_Görev tanımı_:
Yargıtay kararının "YARGITAY KARARI" ifadesinden "kabulüne karar verilmiştir." ifadesine kadar (bu ifade dahil) olan bölümünü yeniden yazın ve bu bölümdeki "kısmen" ifadesini "tamamen" ile değiştirin.

_Alıntılanan metin_:
________

Yargıtay Kararı 9. Hukuk Dairesi 2023/6543 E. 2023/6861 K. 10.05.2023 T.

YARGITAY KARARI
DAİRE : 9. Hukuk Dairesi
ESAS NO : 2023/6543
KARAR NO : 2023/6861
KARAR TARİHİ : 10.05.2023

MAHKEMESİ :… Mahkemesi
ri

Taraflar arasında İlk Derece Mahkemesinde görülen ve istinaf incelemesinden geçen alacak davasında verilen karar hakkında yapılan temyiz incelemesi sonucunda, Dairemizce … Bölge Adliye Mahkemesi 8. Hukuk Dairesi kararının kaldırılmasına ve İlk Derece Mahkemesi kararının bozulmasına karar verilmiştir.

Mahkemece bozmaya uyularak yeniden yapılan yargılama sonucunda; davanın kısmen kabulüne karar verilmiştir.

________

_Veri kesiti_:

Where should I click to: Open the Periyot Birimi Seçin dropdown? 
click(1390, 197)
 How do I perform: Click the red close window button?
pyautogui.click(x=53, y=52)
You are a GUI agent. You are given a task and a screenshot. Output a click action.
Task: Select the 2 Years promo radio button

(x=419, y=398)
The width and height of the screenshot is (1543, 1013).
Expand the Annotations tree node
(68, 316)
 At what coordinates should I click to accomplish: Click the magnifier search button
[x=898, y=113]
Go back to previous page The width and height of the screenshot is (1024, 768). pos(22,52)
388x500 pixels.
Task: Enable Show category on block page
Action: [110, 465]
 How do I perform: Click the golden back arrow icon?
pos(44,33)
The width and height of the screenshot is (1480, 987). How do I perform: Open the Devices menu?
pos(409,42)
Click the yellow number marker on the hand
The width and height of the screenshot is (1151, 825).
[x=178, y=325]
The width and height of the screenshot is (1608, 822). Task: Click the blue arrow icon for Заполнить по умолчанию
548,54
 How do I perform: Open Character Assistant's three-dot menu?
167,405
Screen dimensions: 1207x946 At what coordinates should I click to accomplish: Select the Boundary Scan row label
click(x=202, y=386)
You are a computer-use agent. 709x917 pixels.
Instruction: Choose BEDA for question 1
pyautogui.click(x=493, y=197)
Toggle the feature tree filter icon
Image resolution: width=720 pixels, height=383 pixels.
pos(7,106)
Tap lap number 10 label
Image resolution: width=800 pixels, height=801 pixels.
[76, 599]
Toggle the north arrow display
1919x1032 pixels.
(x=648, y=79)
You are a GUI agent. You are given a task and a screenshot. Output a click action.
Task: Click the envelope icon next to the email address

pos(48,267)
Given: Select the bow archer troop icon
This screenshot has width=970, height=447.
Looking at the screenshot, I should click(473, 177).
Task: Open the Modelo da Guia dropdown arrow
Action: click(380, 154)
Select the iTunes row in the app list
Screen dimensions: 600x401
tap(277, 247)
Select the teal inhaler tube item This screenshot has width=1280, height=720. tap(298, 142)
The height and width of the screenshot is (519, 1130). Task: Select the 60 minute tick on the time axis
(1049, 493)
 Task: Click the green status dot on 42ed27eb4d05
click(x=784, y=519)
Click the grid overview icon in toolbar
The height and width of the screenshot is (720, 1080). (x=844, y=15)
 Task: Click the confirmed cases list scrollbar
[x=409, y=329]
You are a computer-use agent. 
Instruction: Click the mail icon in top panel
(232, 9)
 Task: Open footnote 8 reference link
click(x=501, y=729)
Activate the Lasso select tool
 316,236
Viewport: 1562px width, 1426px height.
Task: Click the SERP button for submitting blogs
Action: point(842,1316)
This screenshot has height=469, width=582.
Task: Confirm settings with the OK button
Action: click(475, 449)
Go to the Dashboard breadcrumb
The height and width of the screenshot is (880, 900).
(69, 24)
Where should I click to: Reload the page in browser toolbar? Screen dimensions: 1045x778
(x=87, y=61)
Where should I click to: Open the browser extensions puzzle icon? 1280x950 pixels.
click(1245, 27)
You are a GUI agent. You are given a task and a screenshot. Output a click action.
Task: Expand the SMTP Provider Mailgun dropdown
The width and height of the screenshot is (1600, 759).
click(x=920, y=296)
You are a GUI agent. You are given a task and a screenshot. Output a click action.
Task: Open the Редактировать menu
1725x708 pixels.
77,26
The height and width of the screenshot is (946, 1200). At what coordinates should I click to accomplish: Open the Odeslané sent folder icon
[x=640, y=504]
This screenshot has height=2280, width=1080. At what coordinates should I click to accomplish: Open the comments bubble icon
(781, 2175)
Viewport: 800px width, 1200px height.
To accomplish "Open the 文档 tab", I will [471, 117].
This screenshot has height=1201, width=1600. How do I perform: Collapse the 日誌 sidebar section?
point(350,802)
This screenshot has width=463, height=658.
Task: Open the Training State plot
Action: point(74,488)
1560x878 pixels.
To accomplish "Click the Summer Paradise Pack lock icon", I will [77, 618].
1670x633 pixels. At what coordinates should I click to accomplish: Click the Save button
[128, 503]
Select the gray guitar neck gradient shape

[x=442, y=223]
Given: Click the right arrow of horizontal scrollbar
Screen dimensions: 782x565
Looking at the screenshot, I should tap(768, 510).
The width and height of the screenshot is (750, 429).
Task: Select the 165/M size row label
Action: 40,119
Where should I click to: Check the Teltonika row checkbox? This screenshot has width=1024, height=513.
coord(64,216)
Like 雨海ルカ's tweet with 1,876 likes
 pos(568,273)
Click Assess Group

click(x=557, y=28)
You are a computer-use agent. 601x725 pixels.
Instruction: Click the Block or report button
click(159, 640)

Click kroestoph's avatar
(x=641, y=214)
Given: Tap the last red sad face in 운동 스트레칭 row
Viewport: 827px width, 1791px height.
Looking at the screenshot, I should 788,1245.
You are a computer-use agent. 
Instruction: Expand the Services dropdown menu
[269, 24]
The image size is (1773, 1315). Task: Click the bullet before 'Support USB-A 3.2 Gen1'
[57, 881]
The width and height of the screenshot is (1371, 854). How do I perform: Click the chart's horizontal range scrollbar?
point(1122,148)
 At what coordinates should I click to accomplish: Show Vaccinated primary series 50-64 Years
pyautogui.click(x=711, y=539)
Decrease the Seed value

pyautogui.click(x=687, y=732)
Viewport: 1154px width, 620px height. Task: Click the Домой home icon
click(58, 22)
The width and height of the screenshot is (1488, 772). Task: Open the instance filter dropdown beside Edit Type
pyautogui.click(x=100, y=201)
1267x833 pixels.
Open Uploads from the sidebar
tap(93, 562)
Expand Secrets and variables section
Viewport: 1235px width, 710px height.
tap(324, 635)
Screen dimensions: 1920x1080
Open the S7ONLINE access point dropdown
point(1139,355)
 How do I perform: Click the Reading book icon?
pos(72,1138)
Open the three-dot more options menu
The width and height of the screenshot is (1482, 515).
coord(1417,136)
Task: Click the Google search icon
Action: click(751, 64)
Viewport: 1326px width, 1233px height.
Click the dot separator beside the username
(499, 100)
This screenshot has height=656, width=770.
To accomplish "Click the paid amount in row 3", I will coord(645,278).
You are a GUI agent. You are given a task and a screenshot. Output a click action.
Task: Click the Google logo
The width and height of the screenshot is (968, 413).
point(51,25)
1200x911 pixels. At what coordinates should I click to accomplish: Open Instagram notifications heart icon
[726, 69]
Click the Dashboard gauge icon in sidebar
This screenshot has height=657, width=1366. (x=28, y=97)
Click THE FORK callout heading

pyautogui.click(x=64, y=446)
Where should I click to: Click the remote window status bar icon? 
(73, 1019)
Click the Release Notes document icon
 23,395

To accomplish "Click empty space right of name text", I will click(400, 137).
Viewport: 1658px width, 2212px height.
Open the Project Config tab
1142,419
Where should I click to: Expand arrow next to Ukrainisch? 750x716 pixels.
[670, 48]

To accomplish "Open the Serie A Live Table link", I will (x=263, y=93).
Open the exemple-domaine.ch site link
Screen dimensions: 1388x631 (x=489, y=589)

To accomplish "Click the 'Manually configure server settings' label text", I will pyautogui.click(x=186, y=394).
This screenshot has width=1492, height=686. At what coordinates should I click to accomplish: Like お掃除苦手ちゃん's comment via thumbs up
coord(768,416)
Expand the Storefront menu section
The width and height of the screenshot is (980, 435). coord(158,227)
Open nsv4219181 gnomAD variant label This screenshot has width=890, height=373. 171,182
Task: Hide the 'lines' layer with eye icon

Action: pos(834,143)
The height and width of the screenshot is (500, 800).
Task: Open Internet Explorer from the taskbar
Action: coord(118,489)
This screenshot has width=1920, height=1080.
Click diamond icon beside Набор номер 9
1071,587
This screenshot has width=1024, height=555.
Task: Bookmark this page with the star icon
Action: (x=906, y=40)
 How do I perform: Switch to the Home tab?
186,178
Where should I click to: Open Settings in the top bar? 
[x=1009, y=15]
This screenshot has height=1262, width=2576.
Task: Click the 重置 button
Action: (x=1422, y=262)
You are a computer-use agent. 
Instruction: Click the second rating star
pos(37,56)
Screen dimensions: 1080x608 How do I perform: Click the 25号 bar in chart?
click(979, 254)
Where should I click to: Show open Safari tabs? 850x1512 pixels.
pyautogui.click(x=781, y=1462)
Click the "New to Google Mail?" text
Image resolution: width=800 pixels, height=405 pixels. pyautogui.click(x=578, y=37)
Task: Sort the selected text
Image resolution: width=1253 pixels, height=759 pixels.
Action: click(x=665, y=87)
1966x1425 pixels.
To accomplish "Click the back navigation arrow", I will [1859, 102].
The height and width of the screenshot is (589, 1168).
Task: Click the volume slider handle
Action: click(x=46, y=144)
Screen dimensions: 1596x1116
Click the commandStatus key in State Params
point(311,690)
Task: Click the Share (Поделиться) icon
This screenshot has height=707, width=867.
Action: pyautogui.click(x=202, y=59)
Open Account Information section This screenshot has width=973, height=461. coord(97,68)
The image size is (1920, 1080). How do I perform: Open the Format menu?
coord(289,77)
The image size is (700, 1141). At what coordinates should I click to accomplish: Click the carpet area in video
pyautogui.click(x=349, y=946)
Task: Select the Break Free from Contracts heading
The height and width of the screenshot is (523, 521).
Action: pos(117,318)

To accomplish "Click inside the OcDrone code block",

________

_Tamamlanan görev_:
YARGITAY KARARI
DAİRE : 9. Hukuk Dairesi
ESAS NO : 2023/6543
KARAR NO : 2023/6861
KARAR TARİHİ : 10.05.2023

MAHKEMESİ :… Mahkemesi
ri

Taraflar arasında İlk Derece Mahkemesinde görülen ve istinaf incelemesinden geçen alacak davasında verilen karar hakkında yapılan temyiz incelemesi sonucunda, Dairemizce … Bölge Adliye Mahkemesi 8. Hukuk Dairesi kararının kaldırılmasına ve İlk Derece Mahkemesi kararının bozulmasına karar verilmiştir.

Mahkemece bozmaya uyularak yeniden yapılan yargılama sonucunda; davanın tamamen kabulüne karar verilmiştir.